**本文**

2024年5月度セミナー#253「AI技術に基づく絵師の流派推定」
2024年 03月 20日科学技術者フォーラム(STF) 2024年5月度セミナー(第253回)のご案内
AI技術に基づく絵師の流派推定
https://stf.or.jp/top/images/file/m626.pdf
(株)分子ロボット総合研究所 代表取締役
東京工業大学名誉教授、恵泉女学院大学客員教授
博士(工学)小長谷 明彦 氏
2024年は「源氏物語」がブームです。東京富士美術館では本年3月24日まで日本各地から源氏絵に関する名品を集めた「源氏物語展」が開催されました[1]。「源氏物語展」には、平安京、六条院、春の御殿を鳥観図的に統合した「VR六条院」および源氏物語図屏風を灯明の光で鑑賞することを可能とした「VR源氏物語図屏風」などが展示され、好評を博しました。
5月度STFセミナーは、それらのVR展示物の編集に関与した小長谷先生からAI技術に基づく絵師の流派推定の研究について興味深いお話を伺います。
1.日時:2024年5月25日(土)14:00~16:45
2.会場:品川区総合区民センター(きゅりあん)4F 第1特別講習室
JR大井町駅東口前 https://www.shinagawa-culture.or.jp/curian/access.html
☆ WEB(ZOOMオンライン)参加も可能です。
3。講演概要
本題の「AI技術に基づく絵師の流派推定」は、VR六条院やVR源氏物語図屏風と共に、科研費「オントロジーに基づく源氏絵データベースを共有・活用した源氏絵の総合研究」(代表:稲本万里子,2017-21年)の一環として行われた文理融合研究の成果である[3]。
AIによる流派推定の研究では、源氏絵に登場する貴人の顔画像の特徴を深層学習モデルで学習させることにより、幻の「源氏物語絵巻」の絵師の流派を客観的に推定することを目指した。幻の「源氏物語絵巻」は、絵師の流派に関して美術史研究者の間でも土佐派、狩野派、町絵師かで長年論争が続けられており、それ故に「幻の」という呼び名がつけられている。AIは果たして人間の認知能力を超えて正しい流派を推定してくれるのか?結論から述べると、最終的にこの研究から導かれた答えは、美術史研究者が「流派」と呼んでいる概念は必ずしも普遍的なものではなく、AIは幻の源氏物語絵巻がどの作品に近いかは判定できても、作品を「流派」として正しく分類することは難しい、ということであった。
このような結論が導かれた背景として、徳川幕府の誕生と共に京に残った京狩野と江戸に下った江戸狩野の間にすでに画風の違いがでていること、また、版本の普及により絵師が様々な作品を目にする機会が増え、伝統的な画風からの逸脱や古典への回帰が試された可能性も否定できない。本講演では、このような結論を導くために、専門家が持つ暗黙知とAIが導出した形式知の間での知識スパイラルが有用であったことに言及する。

**指示 1**
流派推定セミナーの案内では、セミナーはいつ何時から開かれるとされているか。
**指示 2**
流派推定セミナーの案内のうち、「5月度STFセミナーは、それ」から「有用であったことに言及する。」までを一字も変えずに写し取れ。
**指示 3**
流派推定セミナーの案内を、最後の文の後から書き継げ。

**データ**
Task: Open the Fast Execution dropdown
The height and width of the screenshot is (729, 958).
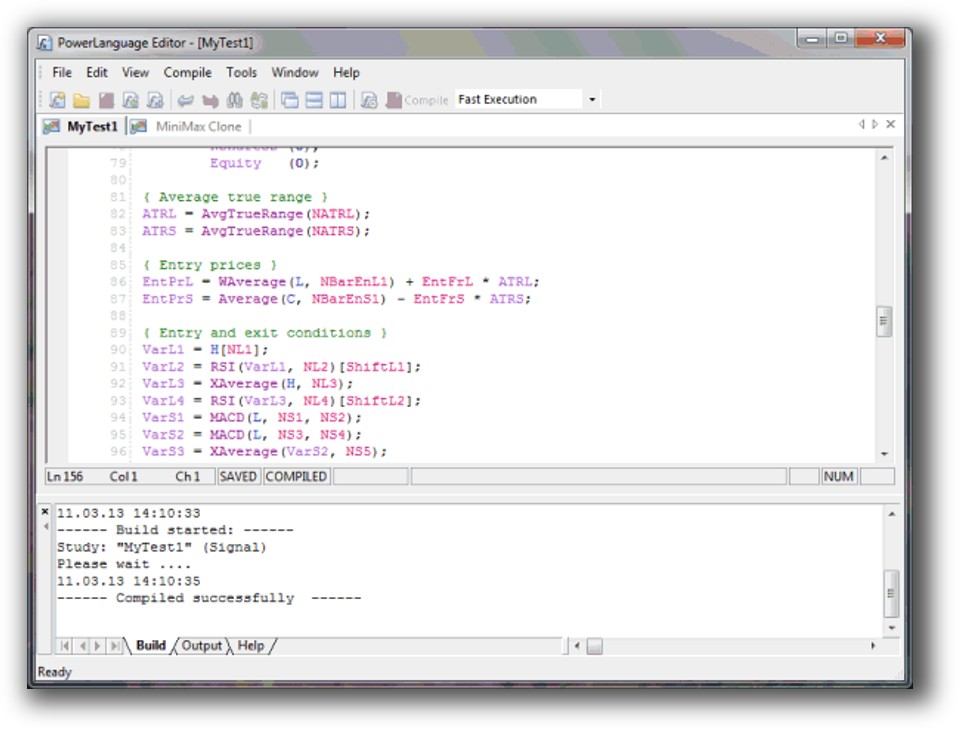Action: (x=592, y=100)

**正解 1**
2024年5月25日(土)の14:00から。

**正解 2**
5月度STFセミナーは、それらのVR展示物の編集に関与した小長谷先生からAI技術に基づく絵師の流派推定の研究について興味深いお話を伺います。
1.日時:2024年5月25日(土)14:00~16:45
2.会場:品川区総合区民センター(きゅりあん)4F 第1特別講習室
JR大井町駅東口前 https://www.shinagawa-culture.or.jp/curian/access.html
☆ WEB(ZOOMオンライン)参加も可能です。
3。講演概要
本題の「AI技術に基づく絵師の流派推定」は、VR六条院やVR源氏物語図屏風と共に、科研費「オントロジーに基づく源氏絵データベースを共有・活用した源氏絵の総合研究」(代表:稲本万里子,2017-21年)の一環として行われた文理融合研究の成果である[3]。
AIによる流派推定の研究では、源氏絵に登場する貴人の顔画像の特徴を深層学習モデルで学習させることにより、幻の「源氏物語絵巻」の絵師の流派を客観的に推定することを目指した。幻の「源氏物語絵巻」は、絵師の流派に関して美術史研究者の間でも土佐派、狩野派、町絵師かで長年論争が続けられており、それ故に「幻の」という呼び名がつけられている。AIは果たして人間の認知能力を超えて正しい流派を推定してくれるのか?結論から述べると、最終的にこの研究から導かれた答えは、美術史研究者が「流派」と呼んでいる概念は必ずしも普遍的なものではなく、AIは幻の源氏物語絵巻がどの作品に近いかは判定できても、作品を「流派」として正しく分類することは難しい、ということであった。
このような結論が導かれた背景として、徳川幕府の誕生と共に京に残った京狩野と江戸に下った江戸狩野の間にすでに画風の違いがでていること、また、版本の普及により絵師が様々な作品を目にする機会が増え、伝統的な画風からの逸脱や古典への回帰が試された可能性も否定できない。本講演では、このような結論を導くために、専門家が持つ暗黙知とAIが導出した形式知の間での知識スパイラルが有用であったことに言及する。

**正解 3**
[1] https://artexhibition.jp/topics/news/20240225-AEJ1888007/
[2] https://www.jstage.jst.go.jp/article/isciesci/66/7/66_256/_article/-char/ja/
[3]稲本・加藤・小長谷:深層学習による「幻の源氏物語絵巻」の流派推定に関する考察, 人工知能学会論文誌, https://doi.org/10.1527/tjsai.36-6_F-L12
4.講師略歴: https://konagaya-lab.sakura.ne.jp/
東京都生まれ。1980年東京工業大学理工学研究科 情報科学専攻修士修了。NEC入社。北陸先端科学技術大学院大学知識科学研究科・教授、理化学研究所ゲノム科学総合研究センター・プロジェクトディレクターなどを経て、2009年東京工業大学・教授、2019年東京工業大学・特任教授。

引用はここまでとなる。